FPÖ – Schnedlitz: Von dieser Regierung kann man nur den geschlossenen Rücktritt erwarten, da hilft auch kein neuer Gesundheitsminister
Wien (OTS) – „Man könnte die Dauerumstrukturierung der Bundesregierung als ein Schauspiel im dritten Akt bezeichnen. Nach Lunacek und Aschbacher ist nun auch Anschober gegangen. Das alles ist ein Armutszeugnis der türkis-grünen Chaosregierung“, so der freiheitliche Generalsekretär NAbg. Michael Schnedlitz. „Und auch der oftmals zitierte ‚Comeback-Plan‘ ist im Prinzip genauso, wie wenn ein Totengräber von Geburtshilfe sprechen würde.“
Aber auch die PR-Maschinerie der Bundesregierung und deren Spin-Doktoren laufe nach altem Muster. So würden die „Turnpatschen“ des neuen Gesundheitsministers bei der Angelobung nur davon ablenken, dass es für die wichtigsten Themen in seinem Bereich noch keine Lösungen gebe. „So gibt es bis heute noch keine Lösung gegen Armut, soziale Ungerechtigkeiten und gegen die Pandemie in unserem Land“, so Schnedlitz.

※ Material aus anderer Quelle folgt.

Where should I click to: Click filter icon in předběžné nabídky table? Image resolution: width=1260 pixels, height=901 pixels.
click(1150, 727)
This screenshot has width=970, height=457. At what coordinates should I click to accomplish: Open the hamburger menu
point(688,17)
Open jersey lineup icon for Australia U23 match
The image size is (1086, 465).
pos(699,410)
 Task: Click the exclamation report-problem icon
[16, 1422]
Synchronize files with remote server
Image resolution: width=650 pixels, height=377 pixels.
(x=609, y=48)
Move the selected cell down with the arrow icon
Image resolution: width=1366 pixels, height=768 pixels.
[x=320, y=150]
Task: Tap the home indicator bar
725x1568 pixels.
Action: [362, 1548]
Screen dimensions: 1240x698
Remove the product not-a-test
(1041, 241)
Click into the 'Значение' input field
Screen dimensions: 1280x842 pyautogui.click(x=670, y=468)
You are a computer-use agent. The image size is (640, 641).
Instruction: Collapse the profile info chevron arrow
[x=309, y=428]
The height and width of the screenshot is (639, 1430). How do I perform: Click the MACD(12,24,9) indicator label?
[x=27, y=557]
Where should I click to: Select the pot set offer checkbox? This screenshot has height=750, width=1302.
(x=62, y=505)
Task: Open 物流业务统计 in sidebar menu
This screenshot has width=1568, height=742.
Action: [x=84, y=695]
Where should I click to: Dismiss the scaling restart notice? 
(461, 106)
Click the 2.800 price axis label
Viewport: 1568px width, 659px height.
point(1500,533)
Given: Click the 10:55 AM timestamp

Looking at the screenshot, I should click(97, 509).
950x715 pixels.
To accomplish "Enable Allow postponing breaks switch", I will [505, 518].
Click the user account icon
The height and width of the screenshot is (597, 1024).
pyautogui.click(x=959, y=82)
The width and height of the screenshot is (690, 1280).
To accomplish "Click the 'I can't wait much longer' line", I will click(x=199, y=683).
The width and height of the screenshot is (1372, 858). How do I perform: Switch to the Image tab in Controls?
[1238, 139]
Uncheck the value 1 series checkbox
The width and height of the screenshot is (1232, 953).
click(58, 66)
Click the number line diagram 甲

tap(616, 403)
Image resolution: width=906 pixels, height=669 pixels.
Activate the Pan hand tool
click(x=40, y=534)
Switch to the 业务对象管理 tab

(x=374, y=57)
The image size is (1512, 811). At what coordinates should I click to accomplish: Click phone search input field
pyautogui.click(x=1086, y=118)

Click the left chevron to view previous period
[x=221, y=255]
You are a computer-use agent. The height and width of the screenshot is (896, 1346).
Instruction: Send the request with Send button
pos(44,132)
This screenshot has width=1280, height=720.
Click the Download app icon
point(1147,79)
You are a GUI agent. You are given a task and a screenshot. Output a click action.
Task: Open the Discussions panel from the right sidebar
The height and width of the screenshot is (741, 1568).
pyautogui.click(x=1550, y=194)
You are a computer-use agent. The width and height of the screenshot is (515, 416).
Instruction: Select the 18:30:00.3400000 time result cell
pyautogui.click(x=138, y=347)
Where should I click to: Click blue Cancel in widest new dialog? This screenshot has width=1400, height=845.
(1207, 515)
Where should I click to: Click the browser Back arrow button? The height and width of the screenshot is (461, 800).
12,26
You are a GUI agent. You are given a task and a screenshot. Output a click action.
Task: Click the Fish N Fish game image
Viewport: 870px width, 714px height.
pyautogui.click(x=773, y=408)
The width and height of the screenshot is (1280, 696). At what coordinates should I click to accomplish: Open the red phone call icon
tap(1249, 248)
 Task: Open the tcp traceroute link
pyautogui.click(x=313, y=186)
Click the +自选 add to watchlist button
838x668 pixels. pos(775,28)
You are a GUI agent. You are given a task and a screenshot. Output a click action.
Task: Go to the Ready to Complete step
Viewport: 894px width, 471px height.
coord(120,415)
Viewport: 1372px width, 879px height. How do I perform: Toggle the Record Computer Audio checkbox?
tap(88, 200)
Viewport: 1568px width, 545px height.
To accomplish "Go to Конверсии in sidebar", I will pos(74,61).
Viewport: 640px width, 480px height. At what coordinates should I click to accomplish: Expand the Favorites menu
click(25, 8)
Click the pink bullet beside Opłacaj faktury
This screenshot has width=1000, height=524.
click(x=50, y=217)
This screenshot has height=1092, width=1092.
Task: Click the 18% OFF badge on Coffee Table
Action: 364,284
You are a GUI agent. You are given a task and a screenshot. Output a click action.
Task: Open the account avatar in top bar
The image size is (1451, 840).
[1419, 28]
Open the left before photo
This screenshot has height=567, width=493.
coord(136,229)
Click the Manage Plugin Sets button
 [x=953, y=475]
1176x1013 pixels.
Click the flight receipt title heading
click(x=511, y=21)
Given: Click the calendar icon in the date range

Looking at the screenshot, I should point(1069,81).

„Spätestens seit der ServusTV-Sendung ‚Talk im Hangar‘ wissen wir, dass der neue Gesundheitsminister ein Jünger des Kanzlers und Pharmalobbyist ist. Denn für ihn gibt es nur ‚Impfen oder Zusperren‘, damit entspricht er genau den Vorgaben des ÖVP-Kanzlers. Als Draufgabe gibt es aktuell bis heute auf der Facebookseite des Ministers Mückstein eine Werbung für den Impfstoffhersteller Moderna. Parallelen zu Hygiene Austria im Umfeld des Kanzlers sind mehr als augenfällig“, erklärte der FPÖ-Generalsekretär.
„Erwartungen, außer den geschlossenen Rücktritt, haben wir an diese türkis-grüne Bundesregierung keine mehr“, betonte Schnedlitz, der noch anfügte, dass ein Volk, das seine Freiheit liebt am Ende des Tages immer frei sein wird.